Start of Records shown

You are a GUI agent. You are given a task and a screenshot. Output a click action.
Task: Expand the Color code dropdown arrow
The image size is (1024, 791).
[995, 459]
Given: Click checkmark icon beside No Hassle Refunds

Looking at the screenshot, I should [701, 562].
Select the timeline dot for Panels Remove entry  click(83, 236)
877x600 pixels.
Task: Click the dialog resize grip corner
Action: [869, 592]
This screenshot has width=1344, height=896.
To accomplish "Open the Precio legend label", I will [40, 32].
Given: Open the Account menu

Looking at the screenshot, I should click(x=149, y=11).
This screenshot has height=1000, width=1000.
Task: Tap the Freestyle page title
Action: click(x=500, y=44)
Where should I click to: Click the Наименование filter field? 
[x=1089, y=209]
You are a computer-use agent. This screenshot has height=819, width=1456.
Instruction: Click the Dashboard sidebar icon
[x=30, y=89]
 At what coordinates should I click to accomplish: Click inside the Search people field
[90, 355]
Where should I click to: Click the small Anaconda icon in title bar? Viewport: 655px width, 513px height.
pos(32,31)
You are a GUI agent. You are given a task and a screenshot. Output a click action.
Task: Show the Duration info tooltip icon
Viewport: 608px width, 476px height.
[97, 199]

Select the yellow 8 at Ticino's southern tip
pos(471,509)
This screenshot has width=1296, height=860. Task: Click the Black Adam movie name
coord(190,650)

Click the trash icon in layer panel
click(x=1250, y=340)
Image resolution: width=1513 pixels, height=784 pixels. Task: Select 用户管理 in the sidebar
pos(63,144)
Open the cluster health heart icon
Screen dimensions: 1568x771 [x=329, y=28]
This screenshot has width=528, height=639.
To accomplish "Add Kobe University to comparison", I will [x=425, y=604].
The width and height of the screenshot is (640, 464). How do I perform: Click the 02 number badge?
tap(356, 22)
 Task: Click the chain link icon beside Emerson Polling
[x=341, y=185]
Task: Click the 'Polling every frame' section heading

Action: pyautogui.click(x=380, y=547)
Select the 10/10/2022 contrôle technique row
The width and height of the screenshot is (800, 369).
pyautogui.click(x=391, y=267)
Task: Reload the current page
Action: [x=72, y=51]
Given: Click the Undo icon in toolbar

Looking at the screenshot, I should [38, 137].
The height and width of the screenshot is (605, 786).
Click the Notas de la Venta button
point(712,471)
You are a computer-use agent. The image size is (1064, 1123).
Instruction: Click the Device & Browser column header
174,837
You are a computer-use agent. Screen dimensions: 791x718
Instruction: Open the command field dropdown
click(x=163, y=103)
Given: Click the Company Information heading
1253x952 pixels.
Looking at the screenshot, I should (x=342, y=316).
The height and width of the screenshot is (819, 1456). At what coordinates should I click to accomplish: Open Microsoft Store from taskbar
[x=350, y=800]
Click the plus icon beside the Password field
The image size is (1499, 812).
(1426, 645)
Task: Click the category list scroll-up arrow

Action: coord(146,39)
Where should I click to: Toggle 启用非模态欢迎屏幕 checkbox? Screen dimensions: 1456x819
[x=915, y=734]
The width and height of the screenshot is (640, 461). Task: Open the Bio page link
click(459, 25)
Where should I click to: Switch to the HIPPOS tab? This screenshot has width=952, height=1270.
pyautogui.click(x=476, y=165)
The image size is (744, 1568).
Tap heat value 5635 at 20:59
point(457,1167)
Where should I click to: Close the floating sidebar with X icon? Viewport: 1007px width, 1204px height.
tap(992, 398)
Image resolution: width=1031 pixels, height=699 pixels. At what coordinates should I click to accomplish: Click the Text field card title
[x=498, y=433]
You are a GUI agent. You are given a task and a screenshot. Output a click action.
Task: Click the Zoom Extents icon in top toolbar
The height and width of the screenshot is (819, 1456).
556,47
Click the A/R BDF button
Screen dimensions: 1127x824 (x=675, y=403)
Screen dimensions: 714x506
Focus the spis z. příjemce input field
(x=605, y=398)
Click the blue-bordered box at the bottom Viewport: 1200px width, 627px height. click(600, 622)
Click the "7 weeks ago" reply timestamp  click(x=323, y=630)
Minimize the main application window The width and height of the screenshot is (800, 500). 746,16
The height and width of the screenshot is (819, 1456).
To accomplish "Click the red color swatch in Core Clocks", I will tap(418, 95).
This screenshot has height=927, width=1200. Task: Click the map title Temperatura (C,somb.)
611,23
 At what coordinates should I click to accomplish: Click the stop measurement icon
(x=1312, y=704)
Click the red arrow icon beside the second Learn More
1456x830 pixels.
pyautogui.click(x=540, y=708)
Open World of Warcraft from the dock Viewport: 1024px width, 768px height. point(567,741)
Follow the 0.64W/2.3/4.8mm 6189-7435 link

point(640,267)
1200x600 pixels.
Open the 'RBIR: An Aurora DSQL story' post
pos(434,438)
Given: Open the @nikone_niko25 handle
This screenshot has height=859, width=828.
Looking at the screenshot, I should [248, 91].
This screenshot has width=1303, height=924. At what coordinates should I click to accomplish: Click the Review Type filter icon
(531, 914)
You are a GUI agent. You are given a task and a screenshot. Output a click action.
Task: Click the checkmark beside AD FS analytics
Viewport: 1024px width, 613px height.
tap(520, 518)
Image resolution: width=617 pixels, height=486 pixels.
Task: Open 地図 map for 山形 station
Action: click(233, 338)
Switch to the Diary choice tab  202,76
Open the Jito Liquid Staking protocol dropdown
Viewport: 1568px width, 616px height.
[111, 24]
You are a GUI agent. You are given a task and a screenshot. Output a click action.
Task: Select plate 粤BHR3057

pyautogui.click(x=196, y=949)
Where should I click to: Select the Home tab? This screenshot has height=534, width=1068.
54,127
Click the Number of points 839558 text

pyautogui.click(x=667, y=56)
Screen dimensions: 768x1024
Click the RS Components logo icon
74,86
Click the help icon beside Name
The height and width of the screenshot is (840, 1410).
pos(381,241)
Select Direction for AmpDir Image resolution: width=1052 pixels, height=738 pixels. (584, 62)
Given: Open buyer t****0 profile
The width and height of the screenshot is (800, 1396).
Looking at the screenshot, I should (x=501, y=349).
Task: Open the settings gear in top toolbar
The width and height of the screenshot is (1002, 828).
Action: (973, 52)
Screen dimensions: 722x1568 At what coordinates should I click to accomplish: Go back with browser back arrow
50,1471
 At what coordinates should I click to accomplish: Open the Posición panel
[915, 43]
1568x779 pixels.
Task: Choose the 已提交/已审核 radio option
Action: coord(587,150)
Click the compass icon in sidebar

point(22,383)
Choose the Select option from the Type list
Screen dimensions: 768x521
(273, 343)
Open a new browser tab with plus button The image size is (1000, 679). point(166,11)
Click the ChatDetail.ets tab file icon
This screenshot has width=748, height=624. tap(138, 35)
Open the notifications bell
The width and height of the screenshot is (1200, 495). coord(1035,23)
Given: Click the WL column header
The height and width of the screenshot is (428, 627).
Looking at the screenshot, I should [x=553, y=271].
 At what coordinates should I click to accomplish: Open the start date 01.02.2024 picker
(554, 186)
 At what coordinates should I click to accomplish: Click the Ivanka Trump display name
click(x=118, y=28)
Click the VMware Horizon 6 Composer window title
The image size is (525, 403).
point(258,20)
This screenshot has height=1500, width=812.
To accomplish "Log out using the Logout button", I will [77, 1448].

End of Records shown

§ Job
Please rewrite the part of the entries above that opens with the line containing "At what coordinates should I click to accomplish: Click inside" and closes with the line containing "[x=341, y=185]" as a JSON list of strings, one string per line, leaving out blank lines.

§ Exercise answer
[
  " At what coordinates should I click to accomplish: Click inside the Search people field",
  "[90, 355]",
  "Where should I click to: Click the small Anaconda icon in title bar? Viewport: 655px width, 513px height.",
  "pos(32,31)",
  "You are a GUI agent. You are given a task and a screenshot. Output a click action.",
  "Task: Show the Duration info tooltip icon",
  "Viewport: 608px width, 476px height.",
  "[97, 199]",
  "Select the yellow 8 at Ticino's southern tip",
  "pos(471,509)",
  "This screenshot has width=1296, height=860. Task: Click the Black Adam movie name",
  "coord(190,650)",
  "Click the trash icon in layer panel",
  "click(x=1250, y=340)",
  "Image resolution: width=1513 pixels, height=784 pixels. Task: Select 用户管理 in the sidebar",
  "pos(63,144)",
  "Open the cluster health heart icon",
  "Screen dimensions: 1568x771 [x=329, y=28]",
  "This screenshot has width=528, height=639.",
  "To accomplish \"Add Kobe University to comparison\", I will [x=425, y=604].",
  "The width and height of the screenshot is (640, 464). How do I perform: Click the 02 number badge?",
  "tap(356, 22)",
  " Task: Click the chain link icon beside Emerson Polling",
  "[x=341, y=185]"
]